(Stored items from a collection)
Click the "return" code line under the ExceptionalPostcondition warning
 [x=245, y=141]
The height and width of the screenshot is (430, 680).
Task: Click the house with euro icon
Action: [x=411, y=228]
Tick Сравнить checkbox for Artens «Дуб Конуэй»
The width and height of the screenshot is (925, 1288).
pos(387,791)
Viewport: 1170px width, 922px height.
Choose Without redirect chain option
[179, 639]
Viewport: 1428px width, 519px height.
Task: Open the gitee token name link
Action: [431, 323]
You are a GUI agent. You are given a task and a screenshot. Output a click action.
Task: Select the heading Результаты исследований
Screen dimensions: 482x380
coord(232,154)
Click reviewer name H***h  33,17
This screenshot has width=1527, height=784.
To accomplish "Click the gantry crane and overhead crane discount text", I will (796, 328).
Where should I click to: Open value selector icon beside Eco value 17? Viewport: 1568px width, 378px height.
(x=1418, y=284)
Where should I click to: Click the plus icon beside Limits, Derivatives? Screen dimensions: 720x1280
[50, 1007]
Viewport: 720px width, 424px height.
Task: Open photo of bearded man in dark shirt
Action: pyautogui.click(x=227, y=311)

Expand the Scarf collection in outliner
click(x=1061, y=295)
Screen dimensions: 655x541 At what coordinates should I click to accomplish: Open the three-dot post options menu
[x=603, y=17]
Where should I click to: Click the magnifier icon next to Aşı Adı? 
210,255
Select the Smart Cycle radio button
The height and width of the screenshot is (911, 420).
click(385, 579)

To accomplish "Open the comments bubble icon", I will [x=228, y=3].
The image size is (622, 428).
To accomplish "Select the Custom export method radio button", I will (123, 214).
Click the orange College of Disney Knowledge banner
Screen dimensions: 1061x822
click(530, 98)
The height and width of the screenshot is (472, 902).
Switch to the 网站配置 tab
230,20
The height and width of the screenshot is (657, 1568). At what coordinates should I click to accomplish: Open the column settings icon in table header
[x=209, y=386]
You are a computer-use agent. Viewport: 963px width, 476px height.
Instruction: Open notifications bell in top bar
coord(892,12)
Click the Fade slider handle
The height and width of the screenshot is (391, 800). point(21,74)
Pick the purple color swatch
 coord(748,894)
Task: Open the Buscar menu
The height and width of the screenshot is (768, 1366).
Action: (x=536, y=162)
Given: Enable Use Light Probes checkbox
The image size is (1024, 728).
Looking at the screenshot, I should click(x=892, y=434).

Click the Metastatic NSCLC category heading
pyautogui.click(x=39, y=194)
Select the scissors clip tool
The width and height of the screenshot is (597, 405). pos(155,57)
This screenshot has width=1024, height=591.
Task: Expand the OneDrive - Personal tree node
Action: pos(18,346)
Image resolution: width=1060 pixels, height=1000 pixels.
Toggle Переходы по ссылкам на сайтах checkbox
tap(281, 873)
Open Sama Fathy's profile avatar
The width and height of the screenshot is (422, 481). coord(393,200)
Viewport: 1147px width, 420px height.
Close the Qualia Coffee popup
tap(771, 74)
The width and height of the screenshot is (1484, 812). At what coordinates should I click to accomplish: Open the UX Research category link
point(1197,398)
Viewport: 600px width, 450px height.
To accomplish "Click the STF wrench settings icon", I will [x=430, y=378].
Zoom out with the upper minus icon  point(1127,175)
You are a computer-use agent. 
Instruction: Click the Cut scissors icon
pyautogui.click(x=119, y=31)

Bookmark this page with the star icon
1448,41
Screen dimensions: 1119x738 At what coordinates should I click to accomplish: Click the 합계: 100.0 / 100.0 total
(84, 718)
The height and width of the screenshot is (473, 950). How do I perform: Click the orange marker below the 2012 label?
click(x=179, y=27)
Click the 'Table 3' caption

> Problem statement
Each record must be printed again, word for word, with nothing dropped.

> Output of the task
Click the "return" code line under the ExceptionalPostcondition warning
 [x=245, y=141]
The height and width of the screenshot is (430, 680).
Task: Click the house with euro icon
Action: [x=411, y=228]
Tick Сравнить checkbox for Artens «Дуб Конуэй»
The width and height of the screenshot is (925, 1288).
pos(387,791)
Viewport: 1170px width, 922px height.
Choose Without redirect chain option
[179, 639]
Viewport: 1428px width, 519px height.
Task: Open the gitee token name link
Action: [431, 323]
You are a GUI agent. You are given a task and a screenshot. Output a click action.
Task: Select the heading Результаты исследований
Screen dimensions: 482x380
coord(232,154)
Click reviewer name H***h  33,17
This screenshot has width=1527, height=784.
To accomplish "Click the gantry crane and overhead crane discount text", I will (796, 328).
Where should I click to: Open value selector icon beside Eco value 17? Viewport: 1568px width, 378px height.
(x=1418, y=284)
Where should I click to: Click the plus icon beside Limits, Derivatives? Screen dimensions: 720x1280
[50, 1007]
Viewport: 720px width, 424px height.
Task: Open photo of bearded man in dark shirt
Action: pyautogui.click(x=227, y=311)

Expand the Scarf collection in outliner
click(x=1061, y=295)
Screen dimensions: 655x541 At what coordinates should I click to accomplish: Open the three-dot post options menu
[x=603, y=17]
Where should I click to: Click the magnifier icon next to Aşı Adı? 
210,255
Select the Smart Cycle radio button
The height and width of the screenshot is (911, 420).
click(385, 579)

To accomplish "Open the comments bubble icon", I will [x=228, y=3].
The image size is (622, 428).
To accomplish "Select the Custom export method radio button", I will (123, 214).
Click the orange College of Disney Knowledge banner
Screen dimensions: 1061x822
click(530, 98)
The height and width of the screenshot is (472, 902).
Switch to the 网站配置 tab
230,20
The height and width of the screenshot is (657, 1568). At what coordinates should I click to accomplish: Open the column settings icon in table header
[x=209, y=386]
You are a computer-use agent. Viewport: 963px width, 476px height.
Instruction: Open notifications bell in top bar
coord(892,12)
Click the Fade slider handle
The height and width of the screenshot is (391, 800). point(21,74)
Pick the purple color swatch
 coord(748,894)
Task: Open the Buscar menu
The height and width of the screenshot is (768, 1366).
Action: (x=536, y=162)
Given: Enable Use Light Probes checkbox
The image size is (1024, 728).
Looking at the screenshot, I should click(x=892, y=434).

Click the Metastatic NSCLC category heading
pyautogui.click(x=39, y=194)
Select the scissors clip tool
The width and height of the screenshot is (597, 405). pos(155,57)
This screenshot has width=1024, height=591.
Task: Expand the OneDrive - Personal tree node
Action: pos(18,346)
Image resolution: width=1060 pixels, height=1000 pixels.
Toggle Переходы по ссылкам на сайтах checkbox
tap(281, 873)
Open Sama Fathy's profile avatar
The width and height of the screenshot is (422, 481). coord(393,200)
Viewport: 1147px width, 420px height.
Close the Qualia Coffee popup
tap(771, 74)
The width and height of the screenshot is (1484, 812). At what coordinates should I click to accomplish: Open the UX Research category link
point(1197,398)
Viewport: 600px width, 450px height.
To accomplish "Click the STF wrench settings icon", I will [x=430, y=378].
Zoom out with the upper minus icon  point(1127,175)
You are a computer-use agent. 
Instruction: Click the Cut scissors icon
pyautogui.click(x=119, y=31)

Bookmark this page with the star icon
1448,41
Screen dimensions: 1119x738 At what coordinates should I click to accomplish: Click the 합계: 100.0 / 100.0 total
(84, 718)
The height and width of the screenshot is (473, 950). How do I perform: Click the orange marker below the 2012 label?
click(x=179, y=27)
Click the 'Table 3' caption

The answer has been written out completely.